Data for locating words and elements
■ ■ ■

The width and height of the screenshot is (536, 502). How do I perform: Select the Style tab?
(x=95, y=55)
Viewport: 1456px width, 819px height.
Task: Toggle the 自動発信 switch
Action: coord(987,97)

■ ■ ■

■ Directions:
Rewrite every line of the listing above as a numbered list, leaving out any blank lines.

■ Completed task:
1. The width and height of the screenshot is (536, 502). How do I perform: Select the Style tab?
2. (x=95, y=55)
3. Viewport: 1456px width, 819px height.
4. Task: Toggle the 自動発信 switch
5. Action: coord(987,97)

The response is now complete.